What if that wall was just a view into another place? I thought, unfocused eyes gazing beyond the grey wall in our office. Like looking through a portal, we could feel as though we are together in the same room, even when we are worlds apart. It might not matter if I spend summer days by the beach, or with my family in Montana; it might not matter if Ryo is traveling in Europe, or living remotely in the countryside. Perhaps we could always work and pursue new projects together, even as we follow dreams that take us to different places…
In the past, this idea may have simply faded back into subconsciousness. But in Straylight, an interdisciplinary collective formed in 2016, dreams often find a sharper edge into reality. Somewhere at the intersections of technology, design, and art — between blurred lines of architecture, projection mapping, computer vision, spatialized sound, and attentively crafted experience — it began to manifest as tangible fragments of a bigger story.
With help from our community, we produced a concept video in September 2017 with the name Continuum, launching a crowdfunding campaign that attracted hundreds of friends, family members, and online fans. That November, we presented a technical demo at the Social Innovation Forum. And in December, we were awarded the Social Innovation Award, a ¥50M annual grant from the Nippon Foundation.

REQUIREMENTS.
Answer these from the Straylight passage:
(a) Which US state does the writer name as a place to spend time with family?
(b) In what year was Straylight formed?
(c) Which organization awarded the ¥50M annual grant?

COLLECTED MATERIAL.

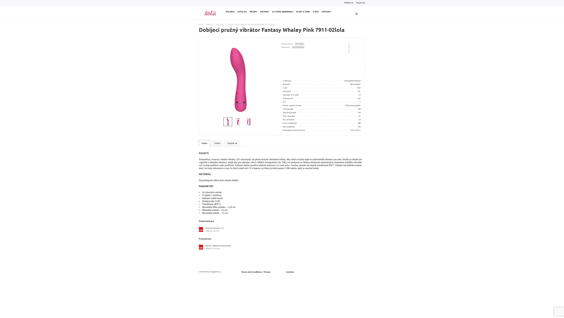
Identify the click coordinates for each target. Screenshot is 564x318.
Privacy (266, 272)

TASK RESULT.
(a) Montana
(b) 2016
(c) The Nippon Foundation